APPLY WHAT YOU READ:
(1) In the text on Clerkenwell, which river formed the western boundary of the Clerkenwell parishes?
(2) Write out the text on Clerkenwell from "In modern times" up to and including "of great importance.", substituting "clockmaking" for "watchmaking".
(3) List every year written as a four-digit number in the text on Clerkenwell.

READING PASSAGE:
************

Facts about Clerkenwell
The Monastic Order of the Knights Hospitallers of St John of Jerusalem had its English headquarters at the Priory of Clerkenwell. St John’s Gate survives in the rebuilt form of the Priory Gate. Its gateway, erected in 1504 in St John’s Square, served various purposes after the Dissolution of the Monasteries. For example, it was the birthplace of the Gentleman’s Magazine in 1731.
In modern times the gatehouse again became associated with the order and was in the early 20th century the headquarters of the St John Ambulance Association. An Early English crypt remains beneath the chapel of the order, which was otherwise mostly rebuilt in the 1950s after wartime bombing. The notorious deception of the “Cock Lane Ghost”, in which Johnson took great interest, was perpetrated nearby.
Clerkenwell was an ancient parish from the mediaeval period onwards, and now forms the south-western part of the London Borough of Islington. The well after which it was named was rediscovered in 1924. The watchmaking and watch repairing trades were once of great importance.
Goswell Street formed the eastern boundary of the Clerkenwell parishes, with the River Fleet, now buried beneath Farringdon Road and other streets, forming the western boundary with Holborn and, in part, St Pancras. This western boundary with both neighbouring areas is now used as part of the London Borough of Islington’s western boundary with the London Borough of Camden.

************

INFORMATION SUPPLIED:
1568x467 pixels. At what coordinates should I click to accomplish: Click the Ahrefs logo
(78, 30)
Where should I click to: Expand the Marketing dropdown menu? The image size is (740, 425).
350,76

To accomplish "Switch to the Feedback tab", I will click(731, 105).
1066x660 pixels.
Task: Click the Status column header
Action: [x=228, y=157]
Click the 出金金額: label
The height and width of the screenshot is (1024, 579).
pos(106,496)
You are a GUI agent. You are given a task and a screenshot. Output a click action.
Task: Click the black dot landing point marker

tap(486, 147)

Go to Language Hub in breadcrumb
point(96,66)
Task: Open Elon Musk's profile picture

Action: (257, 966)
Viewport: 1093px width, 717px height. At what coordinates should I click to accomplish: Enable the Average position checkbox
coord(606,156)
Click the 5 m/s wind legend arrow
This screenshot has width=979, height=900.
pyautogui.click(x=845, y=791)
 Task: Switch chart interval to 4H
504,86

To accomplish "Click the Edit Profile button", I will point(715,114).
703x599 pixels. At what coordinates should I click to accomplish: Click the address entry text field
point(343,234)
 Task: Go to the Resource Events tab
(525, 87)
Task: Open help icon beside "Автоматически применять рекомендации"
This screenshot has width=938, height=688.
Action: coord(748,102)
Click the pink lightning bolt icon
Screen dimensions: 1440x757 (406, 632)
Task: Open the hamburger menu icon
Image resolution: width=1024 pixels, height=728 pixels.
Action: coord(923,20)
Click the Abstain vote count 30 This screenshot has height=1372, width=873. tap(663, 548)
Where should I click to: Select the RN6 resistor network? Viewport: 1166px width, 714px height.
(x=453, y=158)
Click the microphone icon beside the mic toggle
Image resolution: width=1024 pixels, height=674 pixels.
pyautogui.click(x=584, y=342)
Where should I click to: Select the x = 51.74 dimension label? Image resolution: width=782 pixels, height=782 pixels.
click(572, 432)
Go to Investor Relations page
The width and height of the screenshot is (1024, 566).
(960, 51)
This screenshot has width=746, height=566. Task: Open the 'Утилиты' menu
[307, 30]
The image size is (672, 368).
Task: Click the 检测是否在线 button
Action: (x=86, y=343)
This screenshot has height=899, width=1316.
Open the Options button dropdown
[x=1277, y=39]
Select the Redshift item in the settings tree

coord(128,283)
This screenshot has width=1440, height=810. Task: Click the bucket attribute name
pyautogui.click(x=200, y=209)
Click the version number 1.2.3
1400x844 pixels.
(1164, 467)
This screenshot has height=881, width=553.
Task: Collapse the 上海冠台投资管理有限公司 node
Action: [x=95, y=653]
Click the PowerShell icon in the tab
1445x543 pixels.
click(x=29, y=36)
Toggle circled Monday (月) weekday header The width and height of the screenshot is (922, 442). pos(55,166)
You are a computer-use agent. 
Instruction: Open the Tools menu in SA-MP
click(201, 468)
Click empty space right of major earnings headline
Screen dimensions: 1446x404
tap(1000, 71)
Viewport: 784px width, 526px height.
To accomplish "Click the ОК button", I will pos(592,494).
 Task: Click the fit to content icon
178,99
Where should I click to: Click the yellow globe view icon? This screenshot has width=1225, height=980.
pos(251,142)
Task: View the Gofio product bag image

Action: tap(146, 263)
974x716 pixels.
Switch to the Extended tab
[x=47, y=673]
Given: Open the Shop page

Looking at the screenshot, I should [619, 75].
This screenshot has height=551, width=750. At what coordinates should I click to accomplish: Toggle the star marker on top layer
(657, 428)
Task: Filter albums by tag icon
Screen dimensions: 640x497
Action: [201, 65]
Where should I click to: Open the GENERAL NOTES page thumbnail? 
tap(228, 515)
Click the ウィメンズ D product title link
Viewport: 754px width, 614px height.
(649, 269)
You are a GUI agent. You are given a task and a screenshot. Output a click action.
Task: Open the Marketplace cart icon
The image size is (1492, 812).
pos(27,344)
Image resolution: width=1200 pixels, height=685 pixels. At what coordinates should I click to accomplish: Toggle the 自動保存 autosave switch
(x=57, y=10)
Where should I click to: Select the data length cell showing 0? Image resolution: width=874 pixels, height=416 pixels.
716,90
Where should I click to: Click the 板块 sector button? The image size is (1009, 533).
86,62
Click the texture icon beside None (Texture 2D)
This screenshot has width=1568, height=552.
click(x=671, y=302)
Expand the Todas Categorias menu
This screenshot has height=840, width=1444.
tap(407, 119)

************

ANSWERS BELOW:
(1) The River Fleet.

(2)
In modern times the gatehouse again became associated with the order and was in the early 20th century the headquarters of the St John Ambulance Association. An Early English crypt remains beneath the chapel of the order, which was otherwise mostly rebuilt in the 1950s after wartime bombing. The notorious deception of the “Cock Lane Ghost”, in which Johnson took great interest, was perpetrated nearby.
Clerkenwell was an ancient parish from the mediaeval period onwards, and now forms the south-western part of the London Borough of Islington. The well after which it was named was rediscovered in 1924. The clockmaking and watch repairing trades were once of great importance.

(3) 1504, 1731, 1924